━━━━━ DATA ENTRIES ━━━━━

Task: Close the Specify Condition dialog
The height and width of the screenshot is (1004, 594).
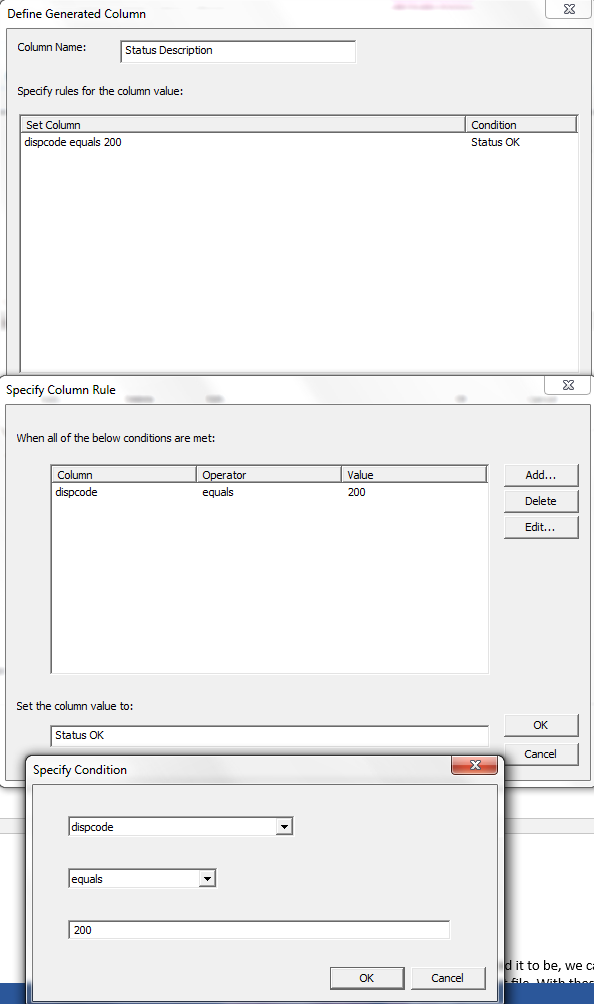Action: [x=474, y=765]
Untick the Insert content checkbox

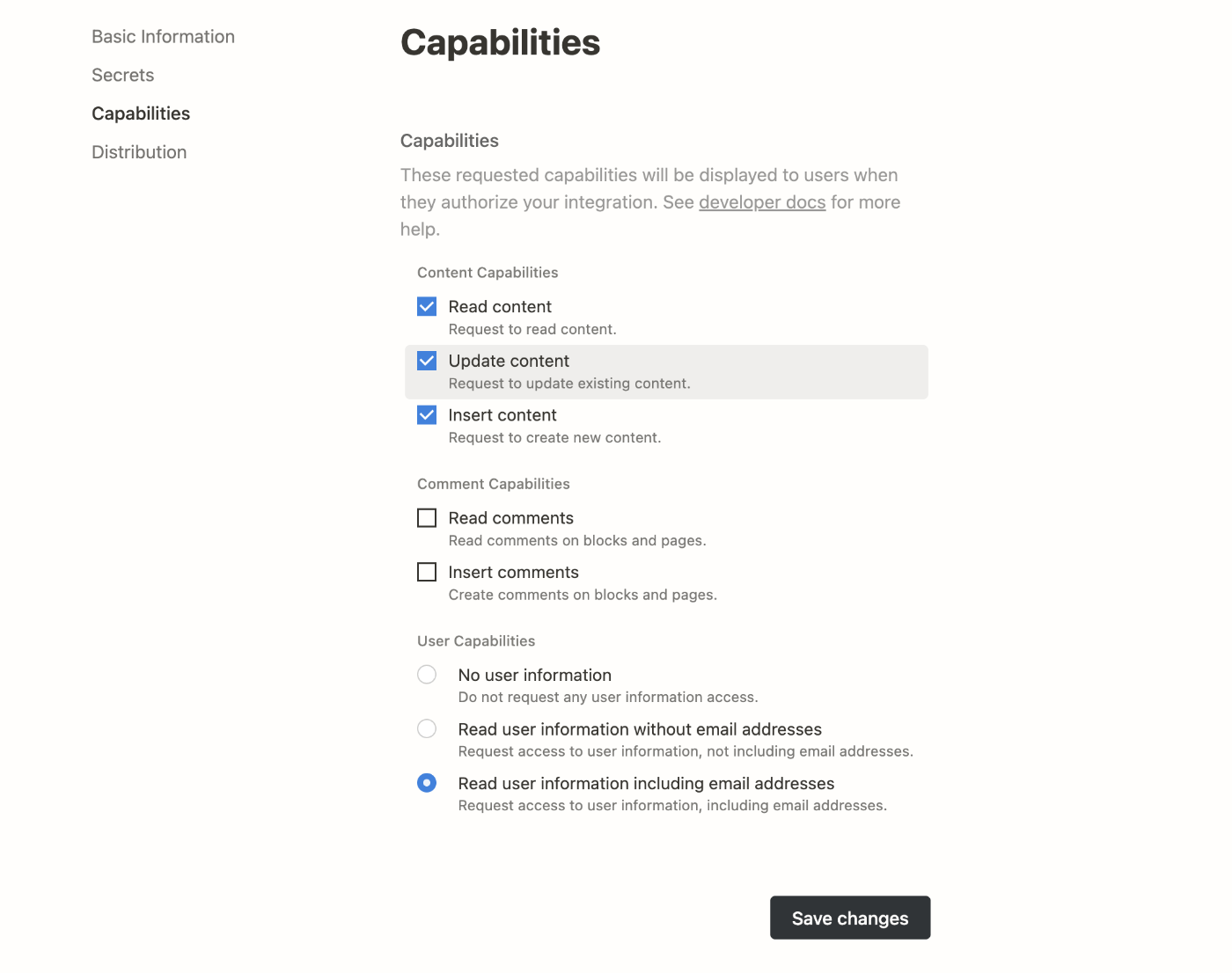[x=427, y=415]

━━━━━
━━━━━ DATA ENTRIES ━━━━━

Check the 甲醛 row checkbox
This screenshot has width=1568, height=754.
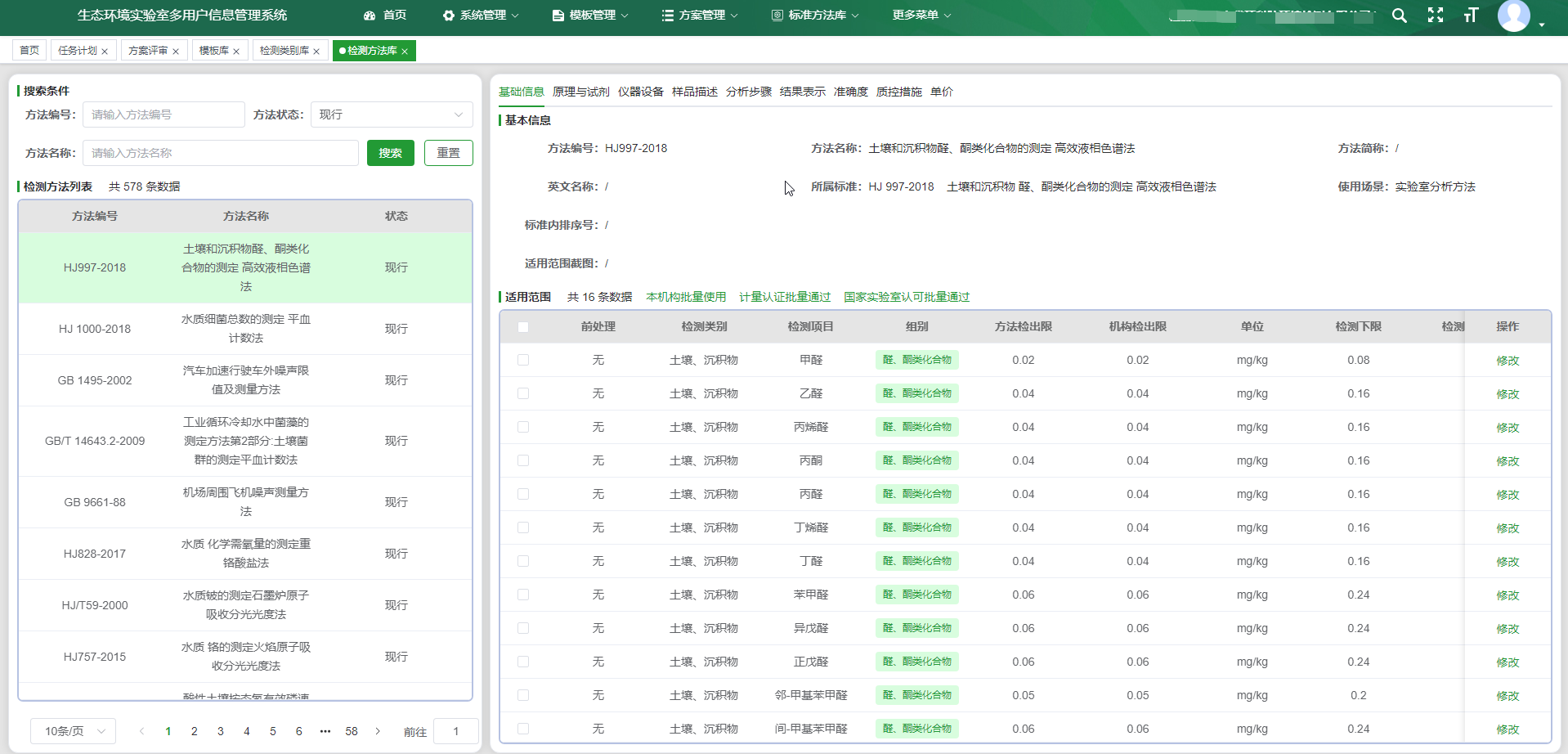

━━━━━

_WHAT IS BEING ASKED_
Reproduce the records word for word, starting at the line with "Task: Close the Specify Condition dialog" and ending with the line with "[x=427, y=415]", including both. Leave out the pictures.

_SOLUTION_
Task: Close the Specify Condition dialog
The height and width of the screenshot is (1004, 594).
Action: [x=474, y=765]
Untick the Insert content checkbox

[x=427, y=415]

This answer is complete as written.